** TEXT SEGMENT **
====

On reading the sign, I learned that the Holly Tree is over three hundred years old and is now surrounded by a grove of many younger holly trees. This particular holly tree was on the original landowners property before the Garden State Parkway was constructed. What I find most interesting is that, rather than cut down the tree which is too often the way, the people who bought the property for the Garden State Parkway decided to honor this tree that has grown there for so many years and reroute construction around the tree and create a picnic area for travelers to enjoy!

Each time I stop at that picnic area, I stop to see and honor that tree. I am in awe that one tree was the reason the Parkway was constructed with a picnic area in the middle of almost nowhere and without a food court or gas station! That holly tree and all it’s surrounding offspring continue to grow, are cared for by someone, and provide an area to enjoy nature as the traffic continues on. I wonder how many people who travel the parkway are aware that this park exists because of a tree that has survived over three hundred years? I wonder what history has surrounded this tree in those many years — who were the people who originally enjoyed the shade of that tree?

====

** WRITTEN TASKS **
1. Transcribe the Holly Tree passage from "On reading the" up to and including "travelers to enjoy!".
2. In the Holly Tree passage, what three things does the holly tree and its surrounding offspring do? List them.
The material after this passage comes from a separate source.

** DATA SHOWN **

====

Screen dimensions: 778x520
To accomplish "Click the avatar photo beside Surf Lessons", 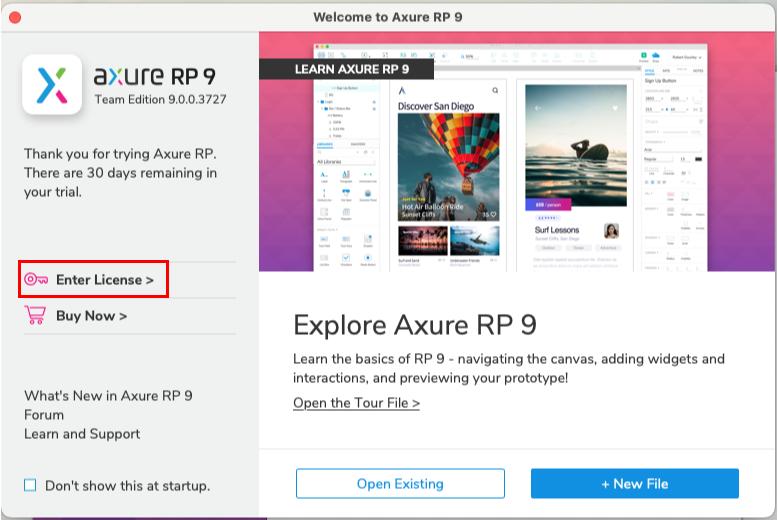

====

** PER-TASK ANSWERS **
1.
On reading the sign, I learned that the Holly Tree is over three hundred years old and is now surrounded by a grove of many younger holly trees. This particular holly tree was on the original landowners property before the Garden State Parkway was constructed. What I find most interesting is that, rather than cut down the tree which is too often the way, the people who bought the property for the Garden State Parkway decided to honor this tree that has grown there for so many years and reroute construction around the tree and create a picnic area for travelers to enjoy!

2.
- Continue to grow
- Are cared for by someone
- Provide an area to enjoy nature as the traffic continues on